Twenty million is respectable. It’s not ChatGPT-level virality, but it’s also not nothing. For context, that’s roughly the population of Australia all paying Microsoft every month for an AI assistant most people still can’t quite figure out how to use reliably.

What’s more interesting to me is the engagement piece. Microsoft says these users are actually using Copilot, not just letting it sit idle in the sidebar. They didn’t share granular data — no daily active users or queries per session — but the claim itself suggests they’re seeing enough activity to feel confident about it.

I’ve been skeptical about Copilot’s stickiness since launch.
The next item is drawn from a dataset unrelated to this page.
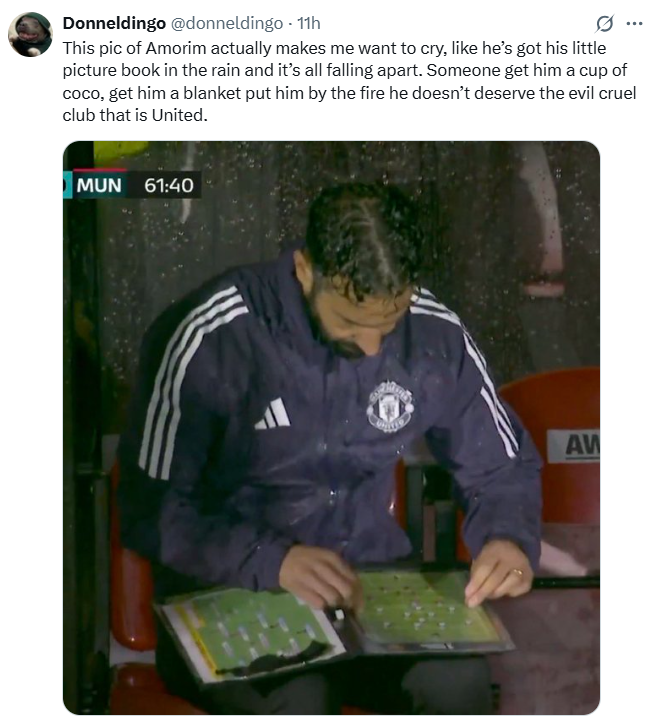The width and height of the screenshot is (656, 722).
Task: Click the gold ring on his hand
Action: 518,572
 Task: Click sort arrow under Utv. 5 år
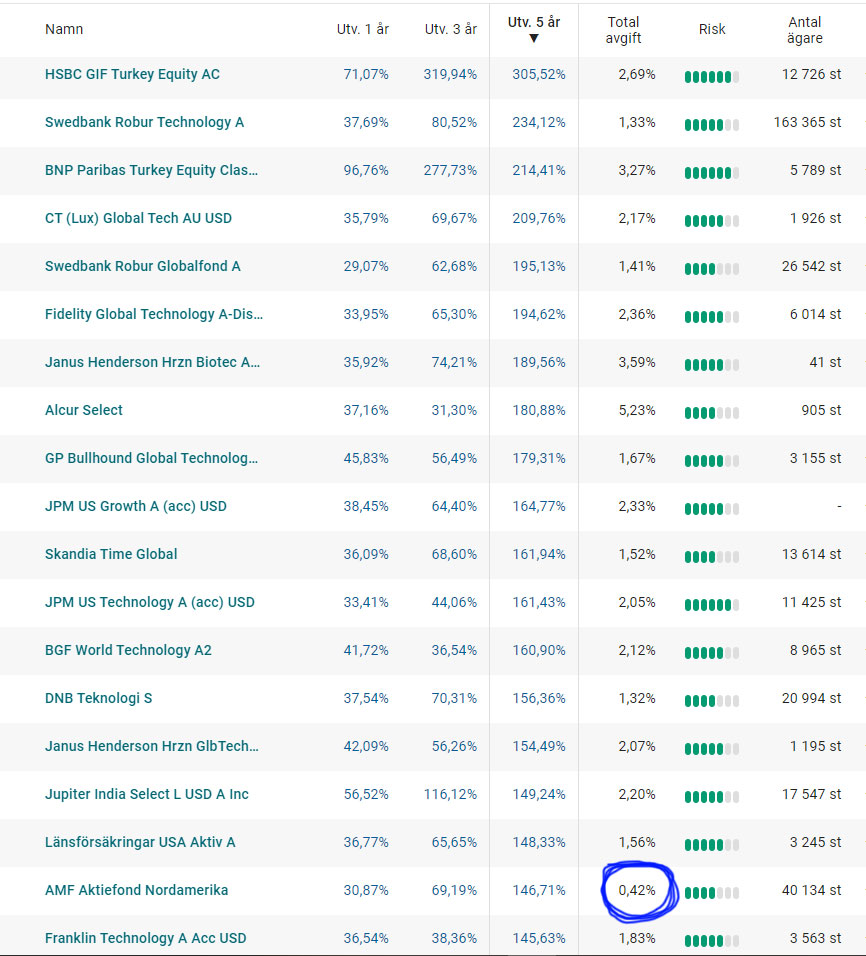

The integration into Office apps feels natural on paper, but in practice, I’ve watched colleagues toggle it off more often than on. It’s good at drafting emails and summarizing meetings, but anything beyond that gets dicey fast.

Still, 20 million paid seats is a milestone worth noting. It tells me that a significant chunk of enterprise users have found a workflow that works with Copilot, even if the rest of us are still poking at it.

The bigger question is churn. Microsoft didn’t mention renewal rates or how many of those 20 million are annual commitments versus monthly subscriptions. If most of these are bundled into enterprise agreements that are hard to cancel, the number is less impressive than it looks.

But for now, the company has a solid data point to wave around. And honestly, after months of “Copilot is dead” takes, it’s refreshing to see something that suggests otherwise.